TRY IT
Reproduce the records below exactly, but only between the lines holding "Budget (54, 60)" and "[Telegram] (41, 2517)", inclusive.

DATASET
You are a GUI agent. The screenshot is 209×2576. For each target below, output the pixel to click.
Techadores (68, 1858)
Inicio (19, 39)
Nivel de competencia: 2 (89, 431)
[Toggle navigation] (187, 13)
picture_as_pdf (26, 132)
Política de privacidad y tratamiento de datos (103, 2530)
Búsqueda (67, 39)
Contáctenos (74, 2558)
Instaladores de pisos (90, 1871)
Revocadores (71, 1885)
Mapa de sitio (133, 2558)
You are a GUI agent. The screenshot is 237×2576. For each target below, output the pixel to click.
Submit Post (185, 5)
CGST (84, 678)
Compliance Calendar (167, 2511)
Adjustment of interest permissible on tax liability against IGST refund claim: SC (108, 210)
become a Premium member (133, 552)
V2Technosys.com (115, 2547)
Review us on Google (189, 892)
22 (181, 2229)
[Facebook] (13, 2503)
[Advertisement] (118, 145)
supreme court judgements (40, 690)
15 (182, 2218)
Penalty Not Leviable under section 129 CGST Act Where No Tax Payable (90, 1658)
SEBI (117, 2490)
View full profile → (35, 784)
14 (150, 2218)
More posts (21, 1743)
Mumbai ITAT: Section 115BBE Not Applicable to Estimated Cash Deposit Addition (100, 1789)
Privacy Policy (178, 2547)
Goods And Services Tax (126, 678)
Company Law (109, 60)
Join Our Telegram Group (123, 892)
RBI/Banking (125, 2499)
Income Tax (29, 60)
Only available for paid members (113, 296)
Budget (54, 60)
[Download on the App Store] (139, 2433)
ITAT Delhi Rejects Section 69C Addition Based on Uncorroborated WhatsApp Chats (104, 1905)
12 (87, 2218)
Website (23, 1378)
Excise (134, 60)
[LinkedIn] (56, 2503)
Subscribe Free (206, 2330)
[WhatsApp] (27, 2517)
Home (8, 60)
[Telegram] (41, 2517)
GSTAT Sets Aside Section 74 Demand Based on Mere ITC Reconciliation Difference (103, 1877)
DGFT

EXERCISE SOLUTION
Budget (54, 60)
[Download on the App Store] (139, 2433)
ITAT Delhi Rejects Section 69C Addition Based on Uncorroborated WhatsApp Chats (104, 1905)
12 (87, 2218)
Website (23, 1378)
Excise (134, 60)
[LinkedIn] (56, 2503)
Subscribe Free (206, 2330)
[WhatsApp] (27, 2517)
Home (8, 60)
[Telegram] (41, 2517)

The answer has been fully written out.